Até aí tudo bem. Ninguém em sã
consciência vai discordar do exercício da criatividade na produção de uma
novidade importante para a mudança salutar do comportamento no consumo e na
produção, gerando dividendos importantes para os (as) empreendedores (as) e
para a sociedade. A iniciativa destacada pelo publicitário brasileiro é
importante e apresenta lições preciosas para nós. Contudo, o autor do texto que
desencadeou essa discussão, extrapola de sua tarefa de nos apresentar uma
iniciativa exitosa e invade o campo ideológico na tentativa de dirigir o
sentido e seu efeito para a percepção do fenômeno de modo a nos embotar a
consciência dos efeitos perversos que a exclusão econômica contemporânea
provoca em nossa sociedade. Guanaes afirma, nesse sentido que:
Como minha querida amiga Arianna
Huffington colocou em seu mais recente livro, o sucesso não é mais o acúmulo de
dinheiro e de poder. Isso é insustentável. É preciso encontrar a terceira
medida: a felicidade. E ela se sustenta em quatro pilares: bem-estar,
sabedoria, encantamento e benemerência. Fruta Feia se sustenta nesses quatro
pilares. E sua atividade? (GUANAES, 2014, p. B6).

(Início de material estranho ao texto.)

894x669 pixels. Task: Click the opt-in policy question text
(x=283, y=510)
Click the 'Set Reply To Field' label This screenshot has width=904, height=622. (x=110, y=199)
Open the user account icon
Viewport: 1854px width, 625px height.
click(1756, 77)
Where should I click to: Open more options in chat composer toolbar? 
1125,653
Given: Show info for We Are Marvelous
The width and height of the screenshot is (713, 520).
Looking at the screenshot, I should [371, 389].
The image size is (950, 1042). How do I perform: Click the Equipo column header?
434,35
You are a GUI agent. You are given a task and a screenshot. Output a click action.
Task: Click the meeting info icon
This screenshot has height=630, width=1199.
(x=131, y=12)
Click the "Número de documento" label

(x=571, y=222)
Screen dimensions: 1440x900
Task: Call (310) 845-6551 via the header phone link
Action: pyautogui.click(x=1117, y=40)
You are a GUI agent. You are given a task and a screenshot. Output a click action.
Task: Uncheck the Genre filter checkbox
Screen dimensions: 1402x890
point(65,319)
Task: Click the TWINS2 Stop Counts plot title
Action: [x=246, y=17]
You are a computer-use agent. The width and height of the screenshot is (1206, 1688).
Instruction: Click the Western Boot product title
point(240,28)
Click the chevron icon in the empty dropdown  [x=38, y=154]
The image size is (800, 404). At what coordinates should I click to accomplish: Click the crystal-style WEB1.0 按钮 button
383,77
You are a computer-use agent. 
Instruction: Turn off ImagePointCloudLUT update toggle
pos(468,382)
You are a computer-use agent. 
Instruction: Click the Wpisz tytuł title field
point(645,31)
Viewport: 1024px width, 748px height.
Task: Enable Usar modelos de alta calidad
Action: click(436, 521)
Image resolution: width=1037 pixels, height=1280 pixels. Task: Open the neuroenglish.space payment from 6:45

Ora, o que está dito acima pode
convencer algum jovem profissional iludido com a possibilidade de rápido
crescimento na empresa ou crianças, mas não convence nem mesmo os (as)
profissionais da área de comunicação, mulheres e homens experimentados, sagazes,
que sabem que o bem-estar é um processo de luta contínua entre as classes
sociais; que geralmente a sabedoria é colocada de lado em nosso mundo, que
nossos motivos de encantamento estão cada vez mais distantes e que a
benemerência quase sempre é desvalorizada em nosso contexto político, cultural
e social brasileiro. Dinheiro e poder é insustentável para o sucesso? Em que
mundo? Certamente que o da cabeça dele, que tem dinheiro e exerce um poder nada
desprezível como intelectual orgânico do campo da comunicação, mantendo o seu sucesso em dia.
Portanto, embora o destaque dado à
iniciativa da portuguesa Isabel Soares pelo publicitário Nizan Guanaes seja
louvável, exemplo de onde podemos recolher elementos para a nossa ação e reflexão,
a conclusão do seu artigo revela uma ideologia rasteira e pouco convincente,
que pode contribuir para que muitos (as) jovens cheios de boa vontade e de
garra sejam iludidos por uma realidade que não existe, mas que foi colorida
artificialmente a fim de dourar a pílula da falsa igualdade de oportunidades
para o exercício da criatividade, da iniciativa empreendedora que conduz ao
sucesso nesse mundo tão desigual,
conforme canta Gilberto Gil em sua “A Novidade”.
Joselito da Nair, do Zé, de Ana Lúcia,
de Rafael, de Tantas Gentes e de Jesus, O Emanuel. Com o auxílio de
GUANAES, Nizan. Fruta Feia. A
Tarde. Salvador, terça-feira, 27/05/2014. p. B6.